## TEXT BLOCK
Start of Block

'Nothing off the table' in drive to improve allergy labelling, say MPs

16 May 2023 by
'Nothing off the table' in drive to improve allergy labelling, say MPs

A government minister said "nothing is off the table" as MPs debated proposals to make dining out safer for people with allergies.

Neil O'Brien, Conservative MP for Harborough and minister for primary care and public health, made the comments during a debate on food labelling and allergens prompted by two parliamentary petitions from bereaved families.

The first, organised by Tanya Ednan-Laperouse and Emma Turay, called for the appointment of an allergy tsar to act as a champion for the one in three people in the UK living with allergies.

Tanya's daughter Natasha Ednan-Laperouse died aged 15 in 2016, following a severe allergic reaction to a baguette containing sesame seeds. Shanté Turay-Thomas, Emma's daughter, died aged 18 in September 2018 from a severe allergic reaction to hazelnuts.

The second petition was organised by Emma Kocher, whose brother Owen Carey died after eating a chicken burger, which had been marinated in buttermilk, while celebrating his 18th birthday. It called for the listing of allergens on the face of all menus to be a legal requirement alongside a condition that front of house teams proactively enquire about allergies.

It also asked for a register to be kept of all cases of allergy-related anaphylaxis and death.

O'Brien told the debate, held in Westminster Hall yesterday (15 May): "I am not in a position to make an announcement today, but I am struck by the fact that everyone involved agrees that there is room to do better. Nothing is off the table at this point."

The debate heard that a joined-up approach needed to be taken to ensure that any incoming legislation would be workable, acknowledging that changing menus and a high turnover of staff were commonplace across the hospitality industry.

O'Brien said: "There are a number of issues relating to improving labelling for people with serious allergies. They are not arguments against doing anything; they are just issues that we must grapple with as we work out how to make progress.

End of Block

Pixel coordinate grounding data

Start of Block

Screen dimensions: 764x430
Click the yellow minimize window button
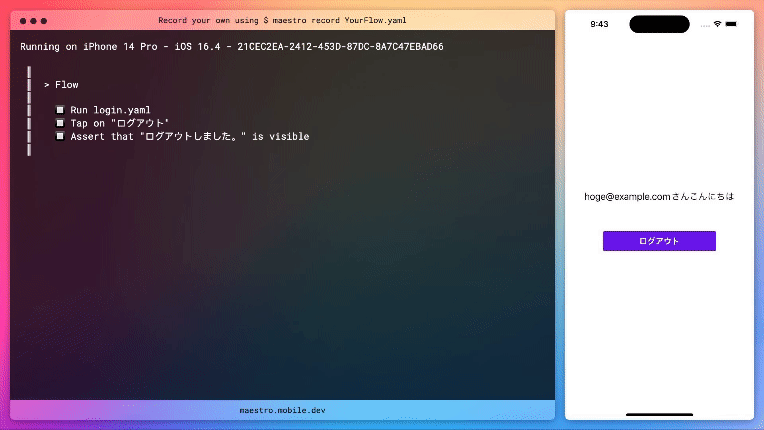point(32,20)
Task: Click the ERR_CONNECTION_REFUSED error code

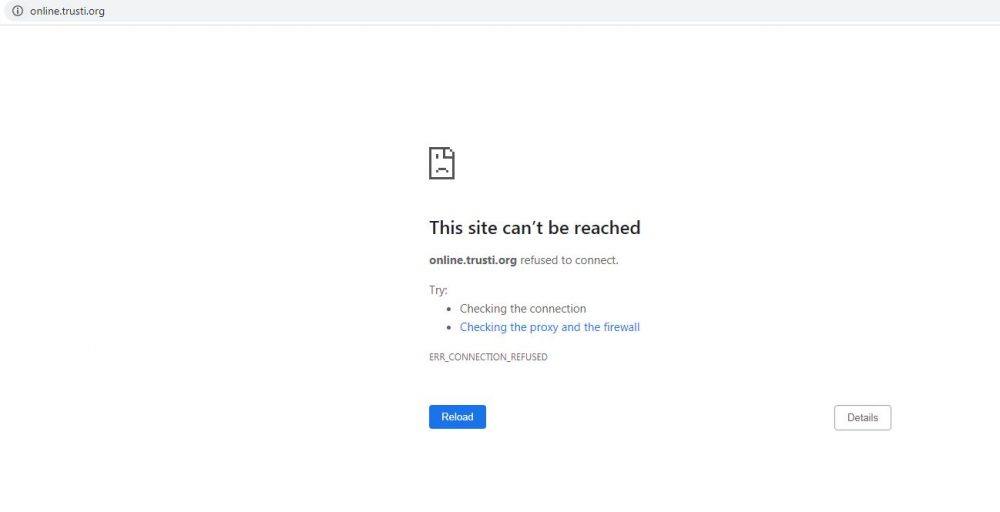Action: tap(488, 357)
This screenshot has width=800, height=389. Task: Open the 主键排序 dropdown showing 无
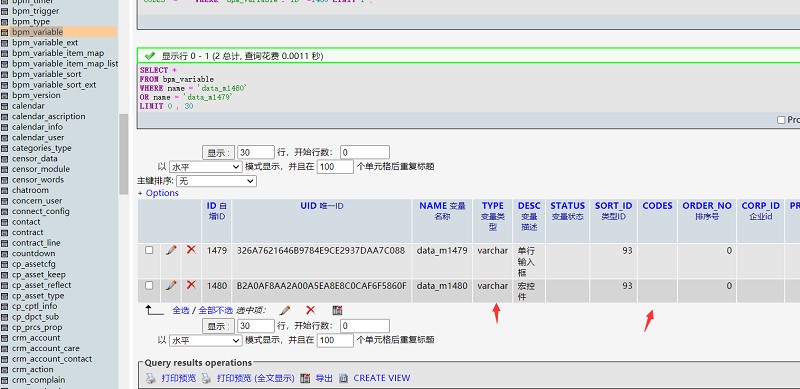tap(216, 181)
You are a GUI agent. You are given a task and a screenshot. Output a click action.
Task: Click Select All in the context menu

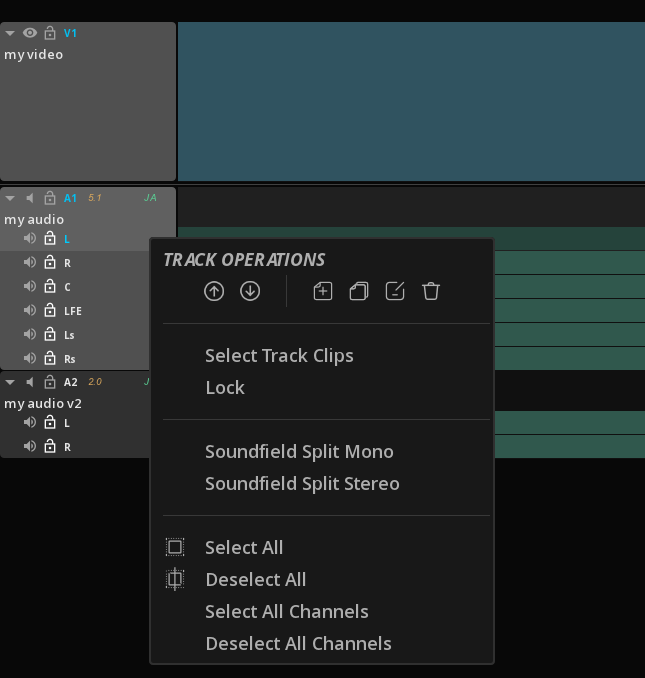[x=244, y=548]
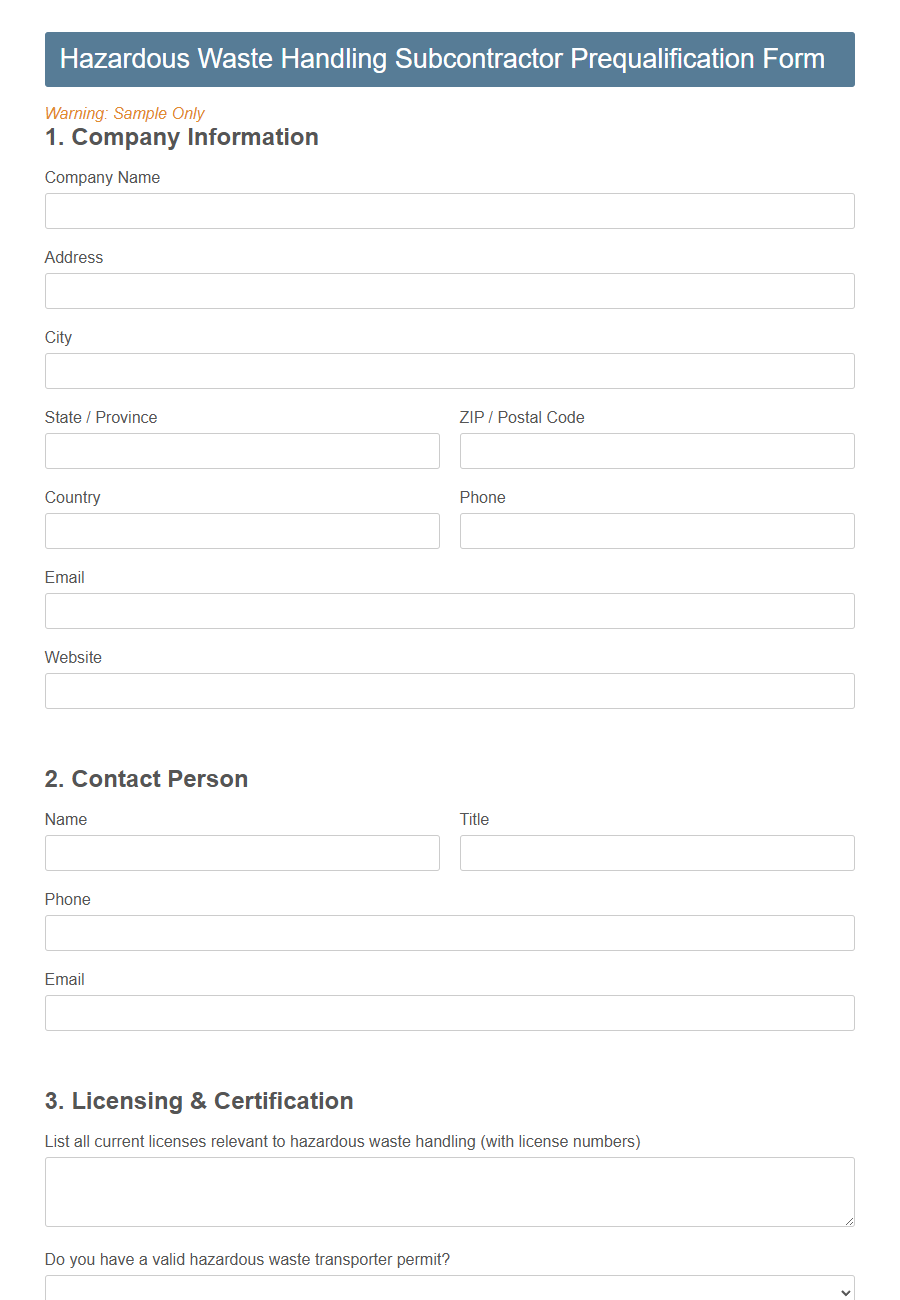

End of Block

## WORK INSTRUCTION 1
Set down word for word the part of the allergy labelling article starting with "O'Brien told the" and going on through "to make progress.".
## WORK INSTRUCTION 2
Carry the allergy labelling article further, picking up after its final sentence.

## RESULT 1
O'Brien told the debate, held in Westminster Hall yesterday (15 May): "I am not in a position to make an announcement today, but I am struck by the fact that everyone involved agrees that there is room to do better. Nothing is off the table at this point."

The debate heard that a joined-up approach needed to be taken to ensure that any incoming legislation would be workable, acknowledging that changing menus and a high turnover of staff were commonplace across the hospitality industry.

O'Brien said: "There are a number of issues relating to improving labelling for people with serious allergies. They are not arguments against doing anything; they are just issues that we must grapple with as we work out how to make progress.

## RESULT 2
"One is how we avoid potentially dangerous out-of-date information on menus, particularly for smaller restaurants, which change their ingredients more frequently. We cannot have false reassurance.

"Another challenge that we have to grapple with, and are grappling with, is how to avoid some smaller businesses taking away a lot of choices for people with allergies by simply labelling too many items as containing allergens. Such businesses may have small kitchens that work with lots of different products and multiple allergens.

"We cannot take away lots of choices for people with allergies; we want them to have the freedom of choice that everyone expects to enjoy, but to have safety at the same time."

'Extraordinary' allergen figures

There was cross-party support for action and Jon Cruddas, Labour MP for Dagenham and Rainham, said: "There has been a 615% increase in hospital admissions relating to allergic disease during the past 20 years. More than 200,000 people require the prescription of emergency adrenalin because of the severity of their allergic condition. Each year, births add 43,000 new cases of child allergy to the population in need. The figures are extraordinary.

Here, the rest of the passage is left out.